For the similarity comparision, current deep learning gait recognition methods often rely on effective loss functions such as contrastive loss, triplet loss [4] and angle center loss [41].

3.2 Model-Based Approaches

In recent years, model-based gait recognition using a 2D/3D skeleton has been widely studied through view-invariant modeling and analysis. 2D poses can be obtained by human pose estimation, while 3D dynamic gait features can be extracted from the depth data for gait recognition [14]. [18] represents pose-based approach for gait recognition with handcrafted pose features. [32] utilize human pose estimation method to obtain skeleton poses directly from RGB images, and then GaitGraph network is proposed to combine skeleton poses with Graph Convolutional Network for gait recognition.
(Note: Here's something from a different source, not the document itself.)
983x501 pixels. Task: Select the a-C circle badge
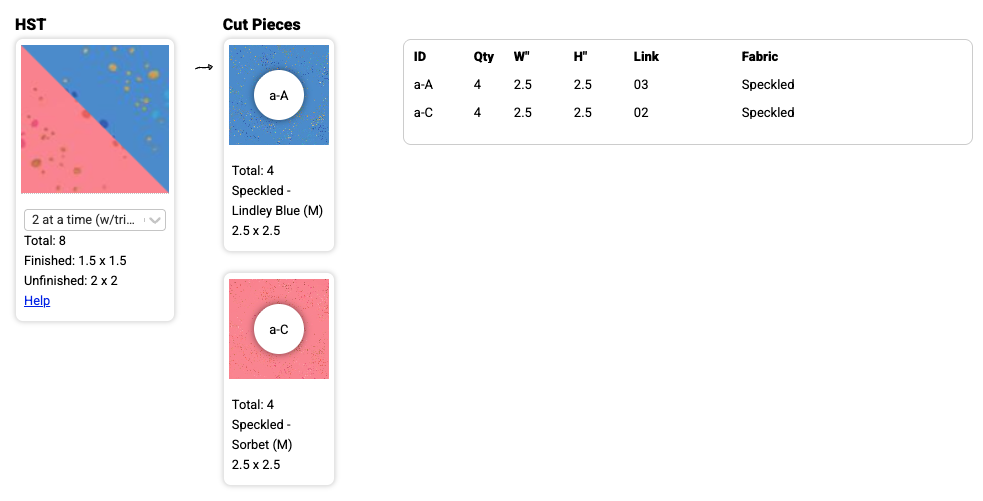click(x=279, y=329)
Table 2. Averaged Rank-1 accuracies in percent on CASIA-B of the recent appearance-based and model-based methods.

In Table 2, we just compare several current the appearance-based and model-based methods due to the space limitations. We can observe that appearance-based gait recognition achieves better performance than model-based approaches. Model-based gait recognition approaches such as [32] achieve great progress compared with early model-based gait recognition method.

3.3 Inertia-Based Approaches

In the past decade, many inertia-based gait recognition methods have been developed [7, 15, 28, 33, 42]. Most of them require inertia sensors to be fastened to specific joints of the human body to obtain gait information, which is inconvenient for the gait data collection. Recently, many advanced inertial sensors, including accelerometers and gyroscopes, are integrated into smartphones nowadays [47] to collect the interial gait data. Compared with traditional methods, which often require a person to walk along a specified road and/or at a normal walking speed, [47] collects inertial gait data in unconstrained conditions. To obtain good performance, deeply convolutional neural network and recurrent neural network are utilized for robust inertial gait feature representation. So far, non-vision based recognition becomes more and more important due to its safety to protect people’s privacy.
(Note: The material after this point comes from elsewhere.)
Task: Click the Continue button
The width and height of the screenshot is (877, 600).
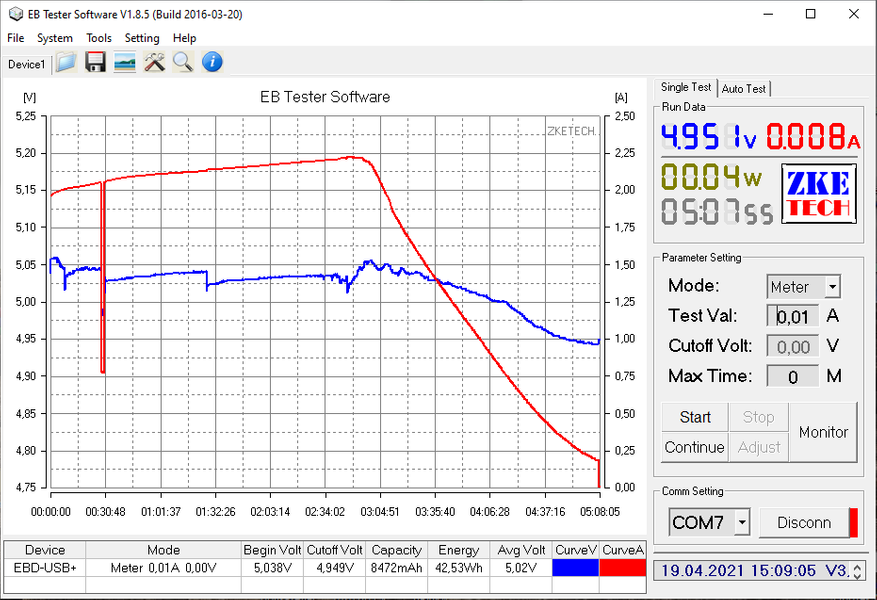Action: click(x=694, y=447)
3.4 Multi-modalities Gait Recognition

Traditionally, gait data are collected by either color sensors, such as a CCD camera, depth sensors, Microsoft Kinect devices, or inertial sensors, or an accelerometer. Generally, a single type of gait sensor may only capture part of the dynamic gait features which makes the gait recognition sensitive to complex covariate conditions. To solve these problems, approaches based on multi-modalities are proposed. For examples, [46] proposes EigenGait and TrajGait methods to extract gait features from the inertial data and the RGBD (color and depth) data for effective gait recognition. [40] proposes sensor fusion of data for gait recognition which is obtained by ambulatory inertial sensors and plastic optical fiber-based floor sensors. The multi-modalities gait recognition approaches can achieves better performance but require more sensors to obtain different gait modalities.

3.5 Challenges and Future Work

Although significant progress has been achieved in gait recognition, there are still many challenges for robust gait recognition. Generally, gait recognition can be improved from the aspects of database, recognition accuracy, computational cost and privicay. For the gait database, it is significant to develop more gait databases in real scenarios. More effective gait recognition methods should be developed to deal with challenges such as different viewing angles and object carrying. Besides, the computational cost and privicy projection are also important for gait recognition.

4 Conclusions

In this paper, we provide a comprehensive study of gait recognition with various data modalities, including RGB, depth, skeleton, infrared sequences and inertial data. We provide an up-to-date review of existing studies on both vision-based and non-vision based gait recognition approaches. Moreover, we also provide an extensive survey of available gait databases with multi-modalities by comparing and analyzing gait databases from aspects of subjects, viewing angle, carrying, speed and other challenges.